DETENCIÓN DE ASSANGE, ¿CONTRA LA
LIBERTAD DE EXPRESIÓN?
México, D. F., a 8 de diciembre de 2010
En torno al escándalo sucedido tras la puesta a la luz pública de
algunos manejos de la política exterior norteamericana, luego de que el
sitio Wikileaks colocara cables obtenidos de los funcionarios de Estados
Unidos, la Fundación para la Libertad de Expresión (Fundalex) considera:
Primero: Que la ciudadanía de los Estados Unidos y de todo el
mundo tiene derecho a saber cómo se manejan esos hilos y cómo se usan
los recursos que ellos aportan a su gobierno en materia de política
internacional.
Segundo: Considera que no puede acallarse un sitio o una
persona, porque eso lesiona el preciado derecho humano universal de la
libertad de expresión.
Tercero: Que si existe un delito de otro orden, este tiene que
perseguirse de acuerdo a derecho, como debe hacerse con cualquier
ciudadano común y corriente.
La detención en Gran Bretaña y el proceso judicial que se le sigue en
Suecia al fundador de Wikileaks, Julian Assange, encabezada por el
gobierno de los Estados Unidos y de otros países involucrados, parece ir
en contra de la divulgación de la información y de ser así se estaría
cometiendo un atentado a tan preciado derecho humano universal.
En sentido estricto, la divulgación de los cables, realizado por el
sitio WikiLeaks.org no viola nada porque no vulnera los datos personales
de nadie.
En cambio, los datos gubernamentales deben ser públicos por su propia
naturaleza.
No dudamos tampoco de la conducta ética de los grandes diarios que se
han dado a la tarea de publicar esas revelaciones.
Toda la información de los cables que difunde WikiLeaks ha sido
pagada con el dinero contribuido por los ciudadanos estadunidenses,
quienes tienen todo el derecho a saber el procedimiento cómo se maneja y
realiza la política exterior de su país.
De la misma forma, los ciudadanos de las demás naciones tenemos
derecho a saber cómo manejan sus relaciones los cuerpos diplomáticos de
los Estados Unidos en nuestros países.
Para la Fundalex, el ocultamiento de la información nos perjudica
a todos, a nivel global, lo mismo que su difusión nos beneficia para
estar informados de cómo se toman las decisiones en el mundo.

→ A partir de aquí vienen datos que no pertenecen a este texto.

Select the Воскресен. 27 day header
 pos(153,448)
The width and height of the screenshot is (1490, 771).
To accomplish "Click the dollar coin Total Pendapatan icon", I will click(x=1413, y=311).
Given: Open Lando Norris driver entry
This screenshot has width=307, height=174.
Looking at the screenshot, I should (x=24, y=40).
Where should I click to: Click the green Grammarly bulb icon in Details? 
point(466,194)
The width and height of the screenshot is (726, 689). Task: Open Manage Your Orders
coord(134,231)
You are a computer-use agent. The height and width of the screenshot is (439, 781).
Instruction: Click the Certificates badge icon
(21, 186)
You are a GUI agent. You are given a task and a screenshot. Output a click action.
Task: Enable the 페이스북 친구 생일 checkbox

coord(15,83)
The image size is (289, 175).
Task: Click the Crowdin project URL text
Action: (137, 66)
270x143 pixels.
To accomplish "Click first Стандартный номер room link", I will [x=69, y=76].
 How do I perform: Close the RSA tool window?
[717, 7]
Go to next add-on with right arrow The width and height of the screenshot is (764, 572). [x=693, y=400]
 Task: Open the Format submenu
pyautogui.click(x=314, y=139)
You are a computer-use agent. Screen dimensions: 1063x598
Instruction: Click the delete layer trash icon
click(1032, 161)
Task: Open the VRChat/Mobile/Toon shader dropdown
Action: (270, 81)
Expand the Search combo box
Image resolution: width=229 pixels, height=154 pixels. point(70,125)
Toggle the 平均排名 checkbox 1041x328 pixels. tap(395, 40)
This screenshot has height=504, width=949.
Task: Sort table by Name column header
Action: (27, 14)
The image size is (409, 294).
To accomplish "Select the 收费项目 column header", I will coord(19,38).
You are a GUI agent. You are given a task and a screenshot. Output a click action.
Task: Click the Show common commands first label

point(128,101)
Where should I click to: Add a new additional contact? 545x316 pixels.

En todo caso, en la divulgación de los cables no encontramos un
delito cometido por Julian Assange, sino un descuido del gobierno de
los Estados Unidos que dejó salir la información, pues si se tiene que
conservar algo en privado, se guarda bajo llave; existen mecanismos para
lograrlo.
Si en la forma como se obtuvo la información se violó la ley, tendría
que buscarse a los responsables.
Ahora bien, si el señor Assange atentó contra los derechos
individuales de otras personas, esto tendrá que ser demostrado, juzgado
y castigado. De todos modos, nos causa extrañeza, que espontáneamente
aparezcan otros delitos justo al día siguiente de las revelaciones.